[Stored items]
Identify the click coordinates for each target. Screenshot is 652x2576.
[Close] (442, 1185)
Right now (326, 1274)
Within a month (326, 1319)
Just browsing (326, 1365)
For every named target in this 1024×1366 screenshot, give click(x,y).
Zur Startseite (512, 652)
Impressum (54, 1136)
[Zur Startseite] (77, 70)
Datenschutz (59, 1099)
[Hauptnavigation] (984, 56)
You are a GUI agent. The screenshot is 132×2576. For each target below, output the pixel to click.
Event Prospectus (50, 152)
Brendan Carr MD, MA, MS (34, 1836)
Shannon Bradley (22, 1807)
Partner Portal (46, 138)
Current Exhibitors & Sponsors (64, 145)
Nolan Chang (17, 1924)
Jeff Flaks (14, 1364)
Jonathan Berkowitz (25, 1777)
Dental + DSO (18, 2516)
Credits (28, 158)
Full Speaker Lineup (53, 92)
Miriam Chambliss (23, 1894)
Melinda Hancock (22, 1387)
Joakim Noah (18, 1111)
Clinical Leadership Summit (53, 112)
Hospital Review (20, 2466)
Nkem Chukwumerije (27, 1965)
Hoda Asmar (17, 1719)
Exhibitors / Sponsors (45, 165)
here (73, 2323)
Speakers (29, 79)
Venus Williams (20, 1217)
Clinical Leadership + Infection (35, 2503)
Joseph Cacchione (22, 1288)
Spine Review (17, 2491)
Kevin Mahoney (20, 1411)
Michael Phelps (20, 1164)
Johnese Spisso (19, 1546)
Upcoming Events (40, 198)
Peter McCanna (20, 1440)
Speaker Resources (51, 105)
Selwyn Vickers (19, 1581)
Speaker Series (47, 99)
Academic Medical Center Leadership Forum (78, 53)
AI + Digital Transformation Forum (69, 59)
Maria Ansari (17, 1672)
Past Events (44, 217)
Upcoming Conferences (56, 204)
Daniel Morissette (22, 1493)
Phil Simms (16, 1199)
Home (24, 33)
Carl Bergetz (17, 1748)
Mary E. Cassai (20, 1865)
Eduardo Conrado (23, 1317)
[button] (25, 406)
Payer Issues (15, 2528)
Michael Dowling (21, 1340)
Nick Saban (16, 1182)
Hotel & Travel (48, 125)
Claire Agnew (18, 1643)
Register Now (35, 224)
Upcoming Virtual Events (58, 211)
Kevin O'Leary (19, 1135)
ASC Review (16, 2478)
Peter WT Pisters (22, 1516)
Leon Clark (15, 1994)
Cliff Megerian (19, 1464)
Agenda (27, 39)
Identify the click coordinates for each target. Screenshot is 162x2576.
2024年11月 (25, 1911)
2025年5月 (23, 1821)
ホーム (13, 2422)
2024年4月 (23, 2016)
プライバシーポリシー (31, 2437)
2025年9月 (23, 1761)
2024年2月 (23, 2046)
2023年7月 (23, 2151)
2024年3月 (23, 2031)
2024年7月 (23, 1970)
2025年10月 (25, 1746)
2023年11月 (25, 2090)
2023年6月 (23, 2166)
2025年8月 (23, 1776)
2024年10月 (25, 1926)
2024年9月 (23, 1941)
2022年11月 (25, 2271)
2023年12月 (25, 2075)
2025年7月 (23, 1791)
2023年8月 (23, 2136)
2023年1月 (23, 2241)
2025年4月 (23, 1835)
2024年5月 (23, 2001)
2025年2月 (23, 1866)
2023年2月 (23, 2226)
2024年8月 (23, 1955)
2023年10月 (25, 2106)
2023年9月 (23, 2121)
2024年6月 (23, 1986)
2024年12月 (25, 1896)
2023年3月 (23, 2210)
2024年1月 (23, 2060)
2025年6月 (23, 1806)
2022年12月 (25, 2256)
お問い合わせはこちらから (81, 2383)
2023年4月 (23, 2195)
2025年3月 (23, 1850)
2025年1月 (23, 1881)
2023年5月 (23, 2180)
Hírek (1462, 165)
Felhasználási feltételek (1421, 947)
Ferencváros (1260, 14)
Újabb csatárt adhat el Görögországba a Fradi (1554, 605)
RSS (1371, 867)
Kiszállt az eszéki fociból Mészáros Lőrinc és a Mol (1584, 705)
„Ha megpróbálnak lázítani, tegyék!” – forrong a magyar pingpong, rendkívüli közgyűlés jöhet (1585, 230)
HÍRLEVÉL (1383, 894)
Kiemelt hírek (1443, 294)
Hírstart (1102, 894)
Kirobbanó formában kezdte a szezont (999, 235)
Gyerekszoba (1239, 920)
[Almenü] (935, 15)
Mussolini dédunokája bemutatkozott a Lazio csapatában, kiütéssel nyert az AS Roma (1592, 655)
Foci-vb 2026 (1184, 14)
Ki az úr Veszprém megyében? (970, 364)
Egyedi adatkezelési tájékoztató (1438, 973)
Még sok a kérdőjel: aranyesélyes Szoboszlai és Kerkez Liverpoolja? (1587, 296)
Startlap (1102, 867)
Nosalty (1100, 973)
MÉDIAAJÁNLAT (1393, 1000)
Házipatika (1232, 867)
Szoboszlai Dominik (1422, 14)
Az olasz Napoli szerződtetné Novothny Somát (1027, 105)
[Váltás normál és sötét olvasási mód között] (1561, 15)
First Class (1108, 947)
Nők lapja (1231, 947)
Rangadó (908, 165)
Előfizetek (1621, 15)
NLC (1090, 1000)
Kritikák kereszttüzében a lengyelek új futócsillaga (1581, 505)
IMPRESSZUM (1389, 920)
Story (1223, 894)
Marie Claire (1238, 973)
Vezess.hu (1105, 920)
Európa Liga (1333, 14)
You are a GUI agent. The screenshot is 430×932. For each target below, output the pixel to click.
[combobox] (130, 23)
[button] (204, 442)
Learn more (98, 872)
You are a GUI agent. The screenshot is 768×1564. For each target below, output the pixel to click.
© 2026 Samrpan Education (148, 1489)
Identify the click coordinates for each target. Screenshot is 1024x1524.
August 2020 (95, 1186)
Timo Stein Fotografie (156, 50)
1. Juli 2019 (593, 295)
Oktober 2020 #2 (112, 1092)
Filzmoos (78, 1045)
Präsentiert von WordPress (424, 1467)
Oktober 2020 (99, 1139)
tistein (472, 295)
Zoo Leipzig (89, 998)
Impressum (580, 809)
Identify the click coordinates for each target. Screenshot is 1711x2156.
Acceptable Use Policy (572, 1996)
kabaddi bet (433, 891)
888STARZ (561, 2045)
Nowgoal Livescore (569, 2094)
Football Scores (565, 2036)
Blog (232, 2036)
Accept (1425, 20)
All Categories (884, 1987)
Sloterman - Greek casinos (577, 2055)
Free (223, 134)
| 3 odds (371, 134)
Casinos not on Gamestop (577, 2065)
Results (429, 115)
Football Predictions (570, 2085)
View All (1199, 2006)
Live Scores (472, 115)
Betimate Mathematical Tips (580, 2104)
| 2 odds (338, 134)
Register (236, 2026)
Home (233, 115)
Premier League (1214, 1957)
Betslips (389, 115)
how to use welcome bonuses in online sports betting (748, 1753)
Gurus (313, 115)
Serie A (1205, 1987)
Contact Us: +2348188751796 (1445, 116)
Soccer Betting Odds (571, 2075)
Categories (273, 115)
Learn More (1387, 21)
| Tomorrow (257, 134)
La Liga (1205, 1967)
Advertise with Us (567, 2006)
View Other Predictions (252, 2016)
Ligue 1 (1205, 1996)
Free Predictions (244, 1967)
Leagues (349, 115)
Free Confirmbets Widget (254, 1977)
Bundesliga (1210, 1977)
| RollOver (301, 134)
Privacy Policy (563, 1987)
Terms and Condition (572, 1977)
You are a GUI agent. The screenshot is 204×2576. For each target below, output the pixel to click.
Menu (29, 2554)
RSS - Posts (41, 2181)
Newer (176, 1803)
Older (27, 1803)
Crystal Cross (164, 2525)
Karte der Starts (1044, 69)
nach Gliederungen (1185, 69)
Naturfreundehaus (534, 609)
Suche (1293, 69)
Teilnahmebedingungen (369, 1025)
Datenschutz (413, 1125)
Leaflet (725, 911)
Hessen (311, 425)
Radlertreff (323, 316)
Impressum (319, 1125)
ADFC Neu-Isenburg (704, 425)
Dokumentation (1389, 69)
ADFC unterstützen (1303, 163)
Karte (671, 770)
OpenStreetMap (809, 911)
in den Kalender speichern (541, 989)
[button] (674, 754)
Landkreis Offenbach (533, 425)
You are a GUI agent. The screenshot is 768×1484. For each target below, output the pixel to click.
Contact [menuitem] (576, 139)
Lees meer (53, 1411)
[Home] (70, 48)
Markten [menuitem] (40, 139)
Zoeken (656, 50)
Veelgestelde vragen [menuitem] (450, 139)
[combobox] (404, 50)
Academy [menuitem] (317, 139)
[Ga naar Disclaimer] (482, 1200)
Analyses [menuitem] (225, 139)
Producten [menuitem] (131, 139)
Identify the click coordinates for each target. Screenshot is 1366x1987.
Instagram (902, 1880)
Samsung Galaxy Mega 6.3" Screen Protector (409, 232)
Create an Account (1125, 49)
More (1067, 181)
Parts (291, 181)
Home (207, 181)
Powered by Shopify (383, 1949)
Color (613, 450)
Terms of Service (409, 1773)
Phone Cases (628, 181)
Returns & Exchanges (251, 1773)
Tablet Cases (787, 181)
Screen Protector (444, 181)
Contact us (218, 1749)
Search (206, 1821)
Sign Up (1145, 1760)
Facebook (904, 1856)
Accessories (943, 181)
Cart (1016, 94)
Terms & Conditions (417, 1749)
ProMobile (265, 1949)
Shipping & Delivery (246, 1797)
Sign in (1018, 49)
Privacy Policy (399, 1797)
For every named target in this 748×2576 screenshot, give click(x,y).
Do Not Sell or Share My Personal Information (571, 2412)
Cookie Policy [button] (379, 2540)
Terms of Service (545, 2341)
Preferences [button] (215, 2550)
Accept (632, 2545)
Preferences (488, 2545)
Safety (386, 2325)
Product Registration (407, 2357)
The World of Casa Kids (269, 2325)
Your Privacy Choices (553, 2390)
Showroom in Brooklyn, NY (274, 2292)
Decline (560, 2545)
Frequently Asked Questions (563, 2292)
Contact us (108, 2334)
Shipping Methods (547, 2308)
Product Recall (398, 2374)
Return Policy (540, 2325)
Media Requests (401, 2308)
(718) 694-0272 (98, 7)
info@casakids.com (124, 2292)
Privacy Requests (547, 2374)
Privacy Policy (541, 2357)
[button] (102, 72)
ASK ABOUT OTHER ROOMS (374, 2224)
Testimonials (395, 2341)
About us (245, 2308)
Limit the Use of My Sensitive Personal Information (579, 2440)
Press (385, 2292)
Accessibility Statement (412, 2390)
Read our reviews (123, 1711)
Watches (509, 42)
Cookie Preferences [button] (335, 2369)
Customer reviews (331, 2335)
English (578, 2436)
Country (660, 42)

**Exercise**
Would you copy out exactly the lines above that start at the one containing "Older (27, 1803)" and end at the one containing "Producten [menuitem] (131, 139)", inclusive?

**Exercise output**
Older (27, 1803)
Crystal Cross (164, 2525)
Karte der Starts (1044, 69)
nach Gliederungen (1185, 69)
Naturfreundehaus (534, 609)
Suche (1293, 69)
Teilnahmebedingungen (369, 1025)
Datenschutz (413, 1125)
Leaflet (725, 911)
Hessen (311, 425)
Radlertreff (323, 316)
Impressum (319, 1125)
ADFC Neu-Isenburg (704, 425)
Dokumentation (1389, 69)
ADFC unterstützen (1303, 163)
Karte (671, 770)
OpenStreetMap (809, 911)
in den Kalender speichern (541, 989)
[button] (674, 754)
Landkreis Offenbach (533, 425)
You are a GUI agent. The screenshot is 768×1484. For each target below, output the pixel to click.
Contact [menuitem] (576, 139)
Lees meer (53, 1411)
[Home] (70, 48)
Markten [menuitem] (40, 139)
Zoeken (656, 50)
Veelgestelde vragen [menuitem] (450, 139)
[combobox] (404, 50)
Academy [menuitem] (317, 139)
[Ga naar Disclaimer] (482, 1200)
Analyses [menuitem] (225, 139)
Producten [menuitem] (131, 139)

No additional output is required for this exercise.